Purpose: The purpose of the study was to verify performance of the Salmonella Multiplex assay when poultry, pork, and environmental surface samples were co-inoculated with low levels of two Salmonella serovars S. Enteritidis and S. Typhimurium or Salmonella Kentucky. Presumptive results were compared to those obtained with the multiplex assay’s culture confirmation and the USDA FSIS Salmonella reference method.

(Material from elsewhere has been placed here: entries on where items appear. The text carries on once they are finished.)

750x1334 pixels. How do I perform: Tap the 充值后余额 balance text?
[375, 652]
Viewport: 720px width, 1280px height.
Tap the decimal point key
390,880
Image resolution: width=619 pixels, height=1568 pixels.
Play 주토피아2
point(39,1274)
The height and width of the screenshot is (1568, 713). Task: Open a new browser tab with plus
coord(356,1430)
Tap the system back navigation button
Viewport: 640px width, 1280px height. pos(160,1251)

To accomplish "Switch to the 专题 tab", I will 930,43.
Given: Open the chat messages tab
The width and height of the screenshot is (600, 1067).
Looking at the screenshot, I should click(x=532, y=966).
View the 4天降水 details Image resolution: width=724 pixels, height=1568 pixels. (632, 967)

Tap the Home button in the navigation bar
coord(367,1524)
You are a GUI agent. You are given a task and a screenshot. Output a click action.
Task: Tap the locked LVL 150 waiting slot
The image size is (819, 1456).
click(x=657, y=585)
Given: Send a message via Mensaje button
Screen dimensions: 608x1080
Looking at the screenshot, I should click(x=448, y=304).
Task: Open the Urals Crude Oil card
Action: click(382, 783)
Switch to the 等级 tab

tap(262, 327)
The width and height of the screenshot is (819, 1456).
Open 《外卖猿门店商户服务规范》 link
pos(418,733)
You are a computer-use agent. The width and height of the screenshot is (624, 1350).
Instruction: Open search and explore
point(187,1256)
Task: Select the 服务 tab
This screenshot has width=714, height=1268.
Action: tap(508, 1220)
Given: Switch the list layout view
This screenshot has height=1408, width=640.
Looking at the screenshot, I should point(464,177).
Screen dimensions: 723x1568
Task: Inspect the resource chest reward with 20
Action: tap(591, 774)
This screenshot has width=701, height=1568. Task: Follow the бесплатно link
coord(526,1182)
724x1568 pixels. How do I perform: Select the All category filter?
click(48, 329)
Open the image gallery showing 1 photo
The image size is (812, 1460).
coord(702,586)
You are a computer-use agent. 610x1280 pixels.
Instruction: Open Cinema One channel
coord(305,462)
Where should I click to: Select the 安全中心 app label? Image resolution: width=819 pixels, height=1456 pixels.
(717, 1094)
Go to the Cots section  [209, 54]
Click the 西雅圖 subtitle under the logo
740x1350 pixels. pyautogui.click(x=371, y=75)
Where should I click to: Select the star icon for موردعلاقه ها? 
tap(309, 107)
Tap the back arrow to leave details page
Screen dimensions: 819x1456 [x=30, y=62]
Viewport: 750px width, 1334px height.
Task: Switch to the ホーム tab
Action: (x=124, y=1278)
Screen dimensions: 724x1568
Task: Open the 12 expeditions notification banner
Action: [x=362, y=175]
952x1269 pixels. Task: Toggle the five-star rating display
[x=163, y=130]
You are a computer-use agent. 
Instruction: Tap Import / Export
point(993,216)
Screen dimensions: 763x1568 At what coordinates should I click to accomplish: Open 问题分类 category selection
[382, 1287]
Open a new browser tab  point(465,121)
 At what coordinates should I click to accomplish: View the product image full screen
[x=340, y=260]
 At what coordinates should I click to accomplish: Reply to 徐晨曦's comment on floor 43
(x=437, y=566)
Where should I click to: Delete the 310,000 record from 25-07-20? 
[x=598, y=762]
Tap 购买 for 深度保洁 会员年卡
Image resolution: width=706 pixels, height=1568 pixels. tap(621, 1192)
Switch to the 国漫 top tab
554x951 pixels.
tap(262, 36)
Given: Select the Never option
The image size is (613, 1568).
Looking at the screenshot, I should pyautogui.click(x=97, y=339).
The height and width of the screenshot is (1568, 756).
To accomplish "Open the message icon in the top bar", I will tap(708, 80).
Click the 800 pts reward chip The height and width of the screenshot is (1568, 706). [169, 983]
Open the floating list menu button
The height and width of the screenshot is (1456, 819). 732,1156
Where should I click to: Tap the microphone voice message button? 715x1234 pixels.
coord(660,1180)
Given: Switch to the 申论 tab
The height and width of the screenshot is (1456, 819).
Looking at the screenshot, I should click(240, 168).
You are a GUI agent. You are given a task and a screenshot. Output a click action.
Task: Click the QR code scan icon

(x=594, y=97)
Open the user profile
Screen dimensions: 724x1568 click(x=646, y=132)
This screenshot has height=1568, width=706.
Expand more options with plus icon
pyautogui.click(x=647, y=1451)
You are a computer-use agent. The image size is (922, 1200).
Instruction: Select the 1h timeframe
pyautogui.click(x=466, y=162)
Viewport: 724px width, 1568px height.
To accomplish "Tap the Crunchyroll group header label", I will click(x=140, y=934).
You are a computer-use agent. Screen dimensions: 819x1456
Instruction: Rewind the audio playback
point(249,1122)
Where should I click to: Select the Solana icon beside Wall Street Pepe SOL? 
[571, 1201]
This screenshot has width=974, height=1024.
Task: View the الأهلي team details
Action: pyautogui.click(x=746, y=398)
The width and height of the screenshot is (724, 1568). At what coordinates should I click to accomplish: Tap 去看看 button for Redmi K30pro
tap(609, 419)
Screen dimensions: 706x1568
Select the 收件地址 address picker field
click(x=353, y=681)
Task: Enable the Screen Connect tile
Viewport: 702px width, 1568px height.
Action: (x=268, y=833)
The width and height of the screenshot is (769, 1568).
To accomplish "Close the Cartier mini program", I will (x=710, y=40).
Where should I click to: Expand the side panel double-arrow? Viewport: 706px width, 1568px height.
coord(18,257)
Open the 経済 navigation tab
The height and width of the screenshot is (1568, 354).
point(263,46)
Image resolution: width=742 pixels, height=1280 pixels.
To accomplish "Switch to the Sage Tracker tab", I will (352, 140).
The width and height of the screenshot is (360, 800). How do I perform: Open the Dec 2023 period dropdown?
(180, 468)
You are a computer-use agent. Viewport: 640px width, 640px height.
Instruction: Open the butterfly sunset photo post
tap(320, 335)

Methods: Ten poultry, pork, and surface swab samples were co-inoculated with low levels of two Salmonella serovars to achieve fractionally positive results in accordance with AOAC guidelines. All samples analyzed with the Salmonella Multiplex Kit were enriched in Buffered Peptone Water (ISO formulation) + 12mg/L Novobiocin at 41.5oC for 14-16 hours, lysed, tested, and analyzed according to the protocol described in the instructions for use. Presumptive positive results were confirmed using culture and serological confirmation methods. The reference method was performed according to the USDA FSIS guidelines.
Results: The Salmonella Multiplex assay method proved to be an accurate method even when samples were contaminated with multiple Salmonella serovars. The assay was 100% sensitive and 100% specific versus culture and serological confirmation. Detection of two serovars from a single sample was possible from poultry, pork, and surface swabs.
Significance: The study demonstrated that the RapidFinder™ Salmonella Multiplex assay is a rapid, easy-to-use, and reliable workflow for the detection of Salmonella spp., S. Enteritidis, and S. Typhimurium in poultry, pork, and environmental surface samples.